Меня окутывает мягким туманом, он стелется, вьется у моих ног, лижет ботинки новых сапожек. Я иду вперед, тихо и мягко ступая. Земля мягкая, она пружинит. Почему? Послушный моей воле белесый туман растекается в стороны обнажая устланную голубоватыми камнями дорожку, по которой я иду.
Иду. Иду. И снова иду….
Вдали проступает гигантский силуэт. Он все ближе и ближе, но я все равно не могу различить подробности того что передо мной. Останавливаюсь. Чувствую, что это что-то передо мной и сделав шаг я просто врежусь. Как в замедленной съемке вижу собственную руку поднимающуюся все выше. На мне блестящая голубая рубашка, она сверкает так, что режет глаза. Сквозь боль я смотрю, как рука натыкается на что-то твердое и приятно горячее.
Туман резко опадает, растворяясь, словно его и не было.
Замираю.
Восхищение, благоговение…. Нет такого слова, что точно описало бы мое чувство.

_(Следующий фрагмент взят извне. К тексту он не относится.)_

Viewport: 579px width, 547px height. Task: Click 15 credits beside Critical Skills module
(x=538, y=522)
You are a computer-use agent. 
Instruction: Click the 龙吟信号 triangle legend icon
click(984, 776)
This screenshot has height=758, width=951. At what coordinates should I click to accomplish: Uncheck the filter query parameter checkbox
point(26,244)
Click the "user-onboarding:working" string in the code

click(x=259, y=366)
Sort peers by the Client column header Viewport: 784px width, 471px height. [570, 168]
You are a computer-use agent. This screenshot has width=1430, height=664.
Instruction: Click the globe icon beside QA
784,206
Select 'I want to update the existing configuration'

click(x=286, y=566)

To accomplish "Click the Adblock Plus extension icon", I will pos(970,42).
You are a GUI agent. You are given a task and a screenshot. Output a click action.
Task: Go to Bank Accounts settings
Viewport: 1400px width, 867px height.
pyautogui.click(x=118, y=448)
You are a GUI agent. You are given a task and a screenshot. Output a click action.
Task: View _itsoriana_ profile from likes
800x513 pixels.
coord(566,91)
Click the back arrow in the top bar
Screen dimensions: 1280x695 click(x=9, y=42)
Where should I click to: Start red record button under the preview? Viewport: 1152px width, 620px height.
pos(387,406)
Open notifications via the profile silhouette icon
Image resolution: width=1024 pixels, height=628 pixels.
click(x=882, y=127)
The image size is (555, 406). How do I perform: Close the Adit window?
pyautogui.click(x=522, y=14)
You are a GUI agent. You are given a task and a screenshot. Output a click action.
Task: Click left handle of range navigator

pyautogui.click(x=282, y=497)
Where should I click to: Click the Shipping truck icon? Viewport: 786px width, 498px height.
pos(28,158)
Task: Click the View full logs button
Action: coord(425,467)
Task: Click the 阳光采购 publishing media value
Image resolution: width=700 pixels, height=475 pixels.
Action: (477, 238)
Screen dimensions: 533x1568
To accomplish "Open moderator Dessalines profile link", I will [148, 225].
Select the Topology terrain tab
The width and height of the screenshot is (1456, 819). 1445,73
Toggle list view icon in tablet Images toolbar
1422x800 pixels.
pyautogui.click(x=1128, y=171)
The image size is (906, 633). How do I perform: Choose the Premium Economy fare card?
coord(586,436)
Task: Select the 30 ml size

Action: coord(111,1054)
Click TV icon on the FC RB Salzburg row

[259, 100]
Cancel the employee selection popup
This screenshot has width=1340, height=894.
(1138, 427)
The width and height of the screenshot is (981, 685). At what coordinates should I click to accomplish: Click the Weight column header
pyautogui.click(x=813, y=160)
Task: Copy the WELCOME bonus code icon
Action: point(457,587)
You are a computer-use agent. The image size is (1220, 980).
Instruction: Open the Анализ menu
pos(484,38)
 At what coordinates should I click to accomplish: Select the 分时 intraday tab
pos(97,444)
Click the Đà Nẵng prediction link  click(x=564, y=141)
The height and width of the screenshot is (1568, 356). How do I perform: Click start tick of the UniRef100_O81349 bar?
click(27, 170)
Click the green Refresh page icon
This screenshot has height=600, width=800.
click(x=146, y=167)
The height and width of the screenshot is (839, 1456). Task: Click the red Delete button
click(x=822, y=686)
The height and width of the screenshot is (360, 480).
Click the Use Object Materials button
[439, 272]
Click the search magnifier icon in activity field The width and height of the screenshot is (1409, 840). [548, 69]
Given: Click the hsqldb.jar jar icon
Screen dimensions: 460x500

Надо мной возвышается огромная, размером с самосвал или больше голова дракона. Знаете, не изящная, похожая на голову ящера или динозавра, нет. Он больше напоминает те каменные изваяния, что охраняют храмы и дворцы в Азии. Большая, прямоугольная, заостренная к носу. Вся в шипах и покрытая как чешуей рубиново-красными чешуйками. Надбровные дуги переходят в пару длинных изогнутых рогов острых, как и иглы. Их поддерживает шипастый лоб и шея. И у него как у азиатских сородичей длинные усы, которые парят в воздухе уходя мне за спину. Глаза дракона закрыты, но я знаю, он не спит, он выжидает и дает мне на себя посмотреть. И я смотрю. Отхожу на несколько шагов, чтобы рассмотреть. Но ничего кроме огромных когтистых лап, покрытых чешуйками не вижу, все тело покрывалом укрывают такие знакомые мне рубиновые крылья.
Меня так и тянет его потрогать. Провести пальцами по контуру чешуйки, поддеть ее. Тронуть ус, может дернуть за него. И все это он позволяет это сделать. Из огромных ноздрей вырывается поток воздуха, когда я касаюсь его вновь. Улыбаюсь.
— ты пыхтишь как паровоз, — смеюсь и дергаю шаловливо за ус.
Тут его огромные веки поднимаются, и он смотрит на меня, а я тону в голубизне его глаз. Глаза… он не поворачивает головы, не двигается. И на меня смотрит всего один глаз, что в диаметре как я сама. В нем вселенская мудрость и такая же вселенская тоска.
— вот ты, какая… рыба мечты… — почему-то выдаю я, касаясь чешуйки рядом с огромным оком.
Тут кажется, вся земля приходит в движение.